Gencatan senjata diharapkan mengakhiri perang yang sudah berlangsung 12 hari.

Fokus

Kehadiran PLTMG Luwuk mampu menghemat ratusan miliar rupiah dari pengurangan pembelian BBM.

KPPPA Rapat Kordinasi Cegah Perkawinan Anak

Suryani Wandari Putri Pertiwi
16/2/2021 13:50
KPPPA Rapat Kordinasi Cegah Perkawinan Anak
TEATRIKAL STOP KEKERASAN: Pemeran tampil pada aksi teatrikal kampanye Anti Kekerasan Terhadap Perempuan dan Anak di Lhokseumawe, Aceh.(ANTARA/ Rahmad)

KASUS Wedding Organizer (WO) Aisha Weddings yang mengajak para perempuan untuk menikah di atas usia 12 tahun hingga maksimal 21 tahun menandakan bahwa perkawinan anak tetap menjadi permasalahan serius di Indonesia. Merespons hal itu, Deputi Bidang Pemenuhan Hak Anak Kementerian Pemberdayaan Perempuan dan Perlindungan Anak (KPPPA), Lenny N. Rosalin mengungkapkan bahwa kasus Aisha Weddings menjadi peringatan bagi semua pihak untuk lebih intensif melakukan sosialisasi dan advokasi, serta menegaskan bahwa perkawinan anak tidak boleh terjadi.

“Kasus Aisha Weddings ini, menjadi tantangan bagi Kementerian PPPA untuk dapat merespons cepat dan mengawal isu pencegahan perkawinan anak, serta memastikan tumbuh kembang anak dapat berjalan optimal," kata Lenny dalam Rapat Koordinasi Pencegahan Perkawinan Anak yang dilaksanakan secara virtual, Selasa (16/2).

Menurutnya, rapat koordinasi ini menjadi langkah strategis ke depan bagi pemerintah untuk bersinergi menindaklanjuti kebijakan Pencegahan Perkawinan Anak dan praktik baik yang sudah dilakukan pilar pembangunan lainnya, seperti Kementerian/Lembaga (K/L), Pemerintah Daerah, Lembaga Masyarakat, Lembaga Profesi, Dunia Usaha, dan Media Massa untuk menurunkan angka perkawinan anak hingga 8,74% pada 2024, bahkan menghapuskannya.
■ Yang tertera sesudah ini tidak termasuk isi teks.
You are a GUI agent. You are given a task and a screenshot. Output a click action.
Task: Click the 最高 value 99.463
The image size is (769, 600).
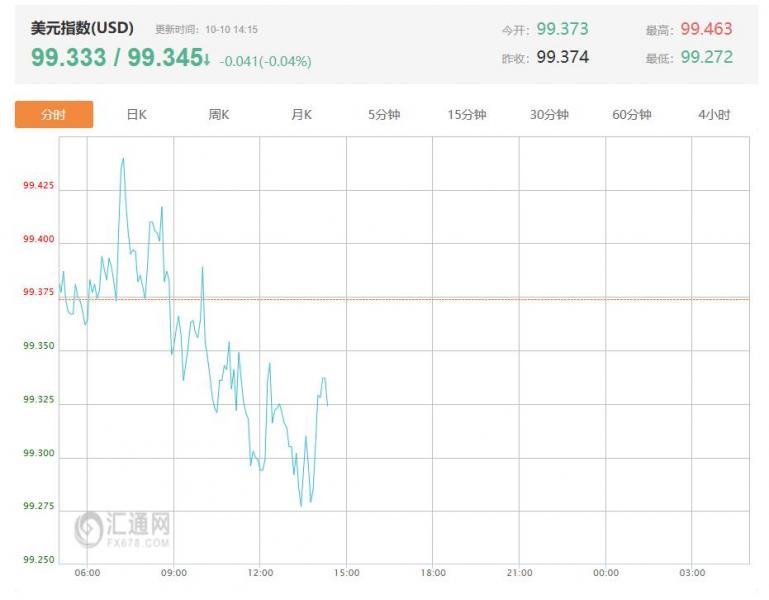[x=706, y=29]
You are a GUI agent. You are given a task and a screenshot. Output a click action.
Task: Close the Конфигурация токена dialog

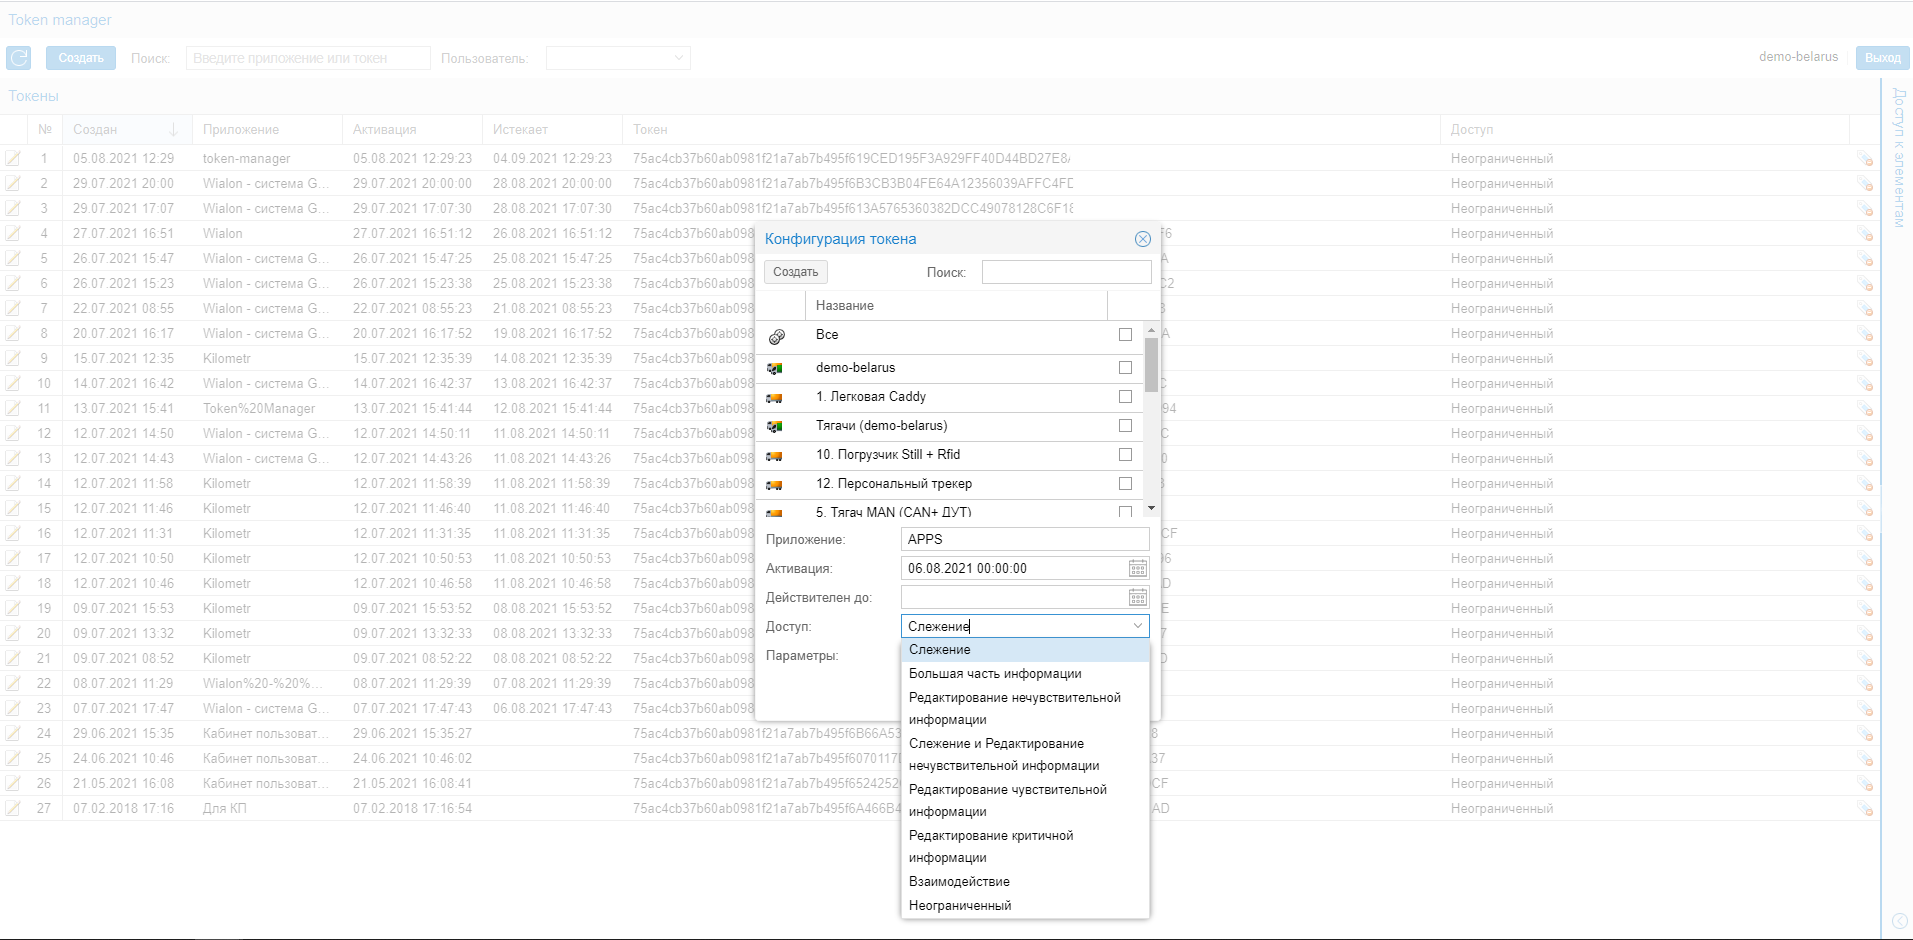click(1142, 239)
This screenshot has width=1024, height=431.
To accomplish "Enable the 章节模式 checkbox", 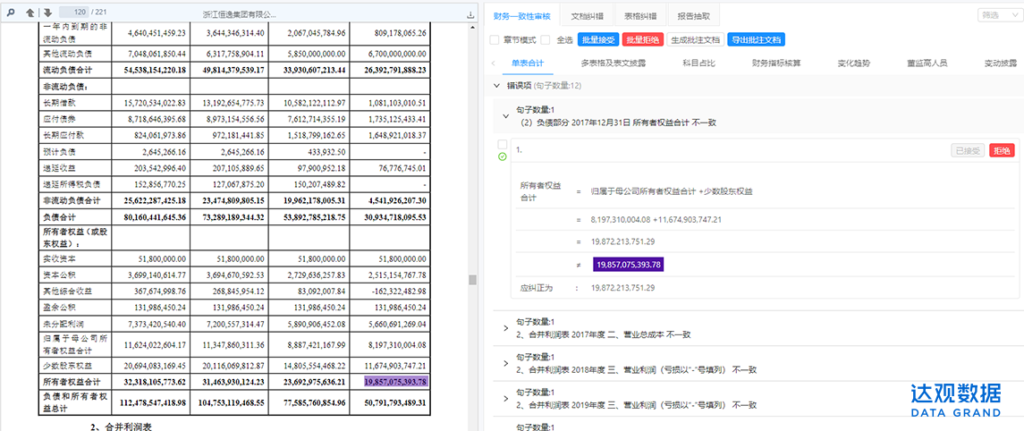I will 495,39.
Ia menjelaskan perkawinan anak memiliki berbagai dampak negatif yang tidak hanya merugikan anak, maupun keluarga, tapi secara keseluruhan juga merugikan negara. Dampak negatif dari perkawinan anak inilah yang perlu terus-menerus disampaikan kepada masyarakat, baik kepada keluarga, anak, maupun semua pihak terkait.

Adapun berbagai dampak negatif dari perkawinan anak, yaitu meningkatnya angka anak putus sekolah akibat menikah, tingginya angka stunting, angka kematian bayi, angka kematian ibu, meningkatnya pekerja anak, adanya upah rendah, sehingga menimbulkan kemiskinan.

“Belum lagi dampak perkawinan anak lainnya seperti tingginya KDRT, kekerasan terhadap anak, terganggunya kesehatan mental anak dan ibu, munculnya pola asuh yang salah pada anak, hingga identitas anak yang tidak tercatat karena tidak memiliki akta kelahiran, sehingga memunculkan risiko terburuk yaitu terjadinya perdagangan orang,” tambah Lenny.

Masalah perkawinan anak merupakan masalah kritis mengingat masih banyak daerah di Indonesia yang memiliki angka perkawinan anak cukup tinggi. Pada 2019, diketahui ada sebanyak 22 provinsi yang memiliki angka perkawinan anak di atas rata-rata angka nasional yaitu 10,82%.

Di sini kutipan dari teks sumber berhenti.